Seismic Velocity Model Building in from Area of Complex Geology, Southern Alberta, Canada

Isaac, Helen ¹; Lawton, Donald ^1
1 Geoscience, University of Calgary, Calgary, AB, Canada.

We reprocessed in time and depth two seismic lines from the Turtle Mountain area of Southern Alberta, Canada. Turtle Mountain is the site of the Frank Slide, where a large portion of the mountain became detached and caused a debris slide in 1903. One of the contributing factors to the slide is the geology. Steeply dipping, and sometimes overturned, folded and faulted carbonates overlie weaker clastic rocks to create an unstable situation.

Our objective was to improve the seismic imaging of the complex structures that form the mountain. Processing in the time domain was designed to attenuate noise and enhance signal in the data. The poststack and prestack time migrated sections are not adequately focussed and do not image correctly the structure deep in the section, which is expected to be relatively undeformed. Prestack depth migration provided better images. Our most effective velocity models for prestack depth processing were obtained by integrating all sources of geological and velocity information into the interpretation of seismic depth sections which were created through iterative updates of the velocity models. Our choice of velocities for the depth migrations was guided by constant velocity migrated sections, near-surface velocity models from refractions statics analysis, averaged sonic interval velocities and limited migration velocity analysis in regions of coherent reflectivity.

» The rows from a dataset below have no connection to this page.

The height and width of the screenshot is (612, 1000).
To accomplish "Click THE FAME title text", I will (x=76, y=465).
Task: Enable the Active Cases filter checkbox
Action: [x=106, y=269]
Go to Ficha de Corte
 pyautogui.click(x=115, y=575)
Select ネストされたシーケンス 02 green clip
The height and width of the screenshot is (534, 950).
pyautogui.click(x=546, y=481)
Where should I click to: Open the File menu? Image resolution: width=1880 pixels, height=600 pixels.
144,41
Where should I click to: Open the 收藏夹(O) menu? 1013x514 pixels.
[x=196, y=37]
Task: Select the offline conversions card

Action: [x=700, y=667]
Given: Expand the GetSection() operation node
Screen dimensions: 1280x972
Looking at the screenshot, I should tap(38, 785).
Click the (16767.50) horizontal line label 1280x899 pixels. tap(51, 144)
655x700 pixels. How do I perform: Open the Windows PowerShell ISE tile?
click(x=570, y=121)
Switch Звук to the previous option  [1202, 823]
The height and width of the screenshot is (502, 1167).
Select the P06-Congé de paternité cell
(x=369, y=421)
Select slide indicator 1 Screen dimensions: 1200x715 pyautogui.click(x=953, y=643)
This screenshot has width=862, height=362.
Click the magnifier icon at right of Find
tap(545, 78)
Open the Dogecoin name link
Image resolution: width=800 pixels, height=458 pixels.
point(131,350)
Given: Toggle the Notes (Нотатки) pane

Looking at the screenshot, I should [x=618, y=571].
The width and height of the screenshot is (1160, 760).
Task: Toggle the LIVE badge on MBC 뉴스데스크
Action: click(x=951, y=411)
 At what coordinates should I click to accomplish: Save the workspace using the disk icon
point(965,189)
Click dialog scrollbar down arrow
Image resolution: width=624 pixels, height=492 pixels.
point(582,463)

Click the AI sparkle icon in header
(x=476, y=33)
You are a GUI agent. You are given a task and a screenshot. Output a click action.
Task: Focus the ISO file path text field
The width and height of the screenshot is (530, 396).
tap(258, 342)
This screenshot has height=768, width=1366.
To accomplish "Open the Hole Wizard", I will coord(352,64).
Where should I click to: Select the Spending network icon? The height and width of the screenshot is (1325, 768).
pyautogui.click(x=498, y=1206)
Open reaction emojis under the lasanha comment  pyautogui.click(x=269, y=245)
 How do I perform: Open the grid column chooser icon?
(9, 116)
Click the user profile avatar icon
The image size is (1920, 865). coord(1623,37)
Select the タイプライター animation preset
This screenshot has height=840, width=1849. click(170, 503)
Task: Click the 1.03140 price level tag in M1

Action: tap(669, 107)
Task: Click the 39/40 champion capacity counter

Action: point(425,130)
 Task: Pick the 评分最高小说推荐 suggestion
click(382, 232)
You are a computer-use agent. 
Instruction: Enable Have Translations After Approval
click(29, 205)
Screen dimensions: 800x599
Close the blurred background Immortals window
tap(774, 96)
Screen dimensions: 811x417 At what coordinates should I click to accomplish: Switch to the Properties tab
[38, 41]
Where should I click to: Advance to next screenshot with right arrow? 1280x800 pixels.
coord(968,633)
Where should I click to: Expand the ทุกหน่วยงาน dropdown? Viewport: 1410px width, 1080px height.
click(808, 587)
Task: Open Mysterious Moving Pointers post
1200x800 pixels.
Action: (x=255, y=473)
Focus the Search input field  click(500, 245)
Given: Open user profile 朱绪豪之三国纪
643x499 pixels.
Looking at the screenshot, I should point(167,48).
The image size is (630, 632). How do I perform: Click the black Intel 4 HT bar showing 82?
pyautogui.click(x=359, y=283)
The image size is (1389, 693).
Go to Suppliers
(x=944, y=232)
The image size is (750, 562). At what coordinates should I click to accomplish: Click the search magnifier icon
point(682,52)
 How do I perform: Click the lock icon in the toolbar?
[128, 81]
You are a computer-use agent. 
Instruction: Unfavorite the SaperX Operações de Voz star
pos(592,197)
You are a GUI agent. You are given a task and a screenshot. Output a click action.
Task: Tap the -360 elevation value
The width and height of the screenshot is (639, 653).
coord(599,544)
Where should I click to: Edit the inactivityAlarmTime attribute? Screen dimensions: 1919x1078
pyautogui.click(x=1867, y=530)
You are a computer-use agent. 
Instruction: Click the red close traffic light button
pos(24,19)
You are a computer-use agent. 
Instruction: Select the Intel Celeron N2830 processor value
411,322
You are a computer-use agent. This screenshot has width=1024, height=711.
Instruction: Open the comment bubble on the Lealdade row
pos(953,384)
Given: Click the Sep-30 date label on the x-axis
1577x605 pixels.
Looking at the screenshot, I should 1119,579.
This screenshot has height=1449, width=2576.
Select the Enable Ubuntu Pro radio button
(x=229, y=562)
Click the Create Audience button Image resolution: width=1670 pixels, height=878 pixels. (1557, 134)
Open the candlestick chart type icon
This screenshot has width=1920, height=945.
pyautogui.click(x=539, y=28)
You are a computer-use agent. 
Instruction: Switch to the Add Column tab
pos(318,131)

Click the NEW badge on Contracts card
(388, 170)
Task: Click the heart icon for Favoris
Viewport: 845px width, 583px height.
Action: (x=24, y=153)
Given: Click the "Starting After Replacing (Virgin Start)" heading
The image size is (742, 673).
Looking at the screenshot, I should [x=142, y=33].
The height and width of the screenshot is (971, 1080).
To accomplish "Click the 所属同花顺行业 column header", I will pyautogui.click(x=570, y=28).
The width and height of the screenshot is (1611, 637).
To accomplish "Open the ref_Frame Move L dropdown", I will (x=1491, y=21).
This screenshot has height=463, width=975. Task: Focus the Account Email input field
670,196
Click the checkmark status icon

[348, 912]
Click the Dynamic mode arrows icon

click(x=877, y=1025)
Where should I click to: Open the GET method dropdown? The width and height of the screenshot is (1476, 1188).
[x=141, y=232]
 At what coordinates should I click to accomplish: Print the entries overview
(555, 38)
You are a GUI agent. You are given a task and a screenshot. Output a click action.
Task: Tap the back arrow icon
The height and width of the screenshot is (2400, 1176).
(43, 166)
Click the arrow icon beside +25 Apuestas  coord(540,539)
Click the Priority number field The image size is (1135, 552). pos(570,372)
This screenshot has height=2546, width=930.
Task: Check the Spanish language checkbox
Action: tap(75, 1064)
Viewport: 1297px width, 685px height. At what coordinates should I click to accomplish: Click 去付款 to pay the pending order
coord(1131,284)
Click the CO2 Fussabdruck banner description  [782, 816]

The prestack depth migrated sections are better focussed, making the sections easier to interpret than the time sections, and represent the expected structure of deep, relatively undeformed reflectors more reliably than the sections migrated in the time domain. Although the reprocessing improved the quality of the processed seismic data, we were not able to image the details of the shallow, steeply dipping strata of Turtle Mountain. In particular, the overturned beds are not imaged by the seismic data. The detailed interpretation of Turtle Mountain relies strongly upon the geological model since the seismic data do not image adequately the structural complexities.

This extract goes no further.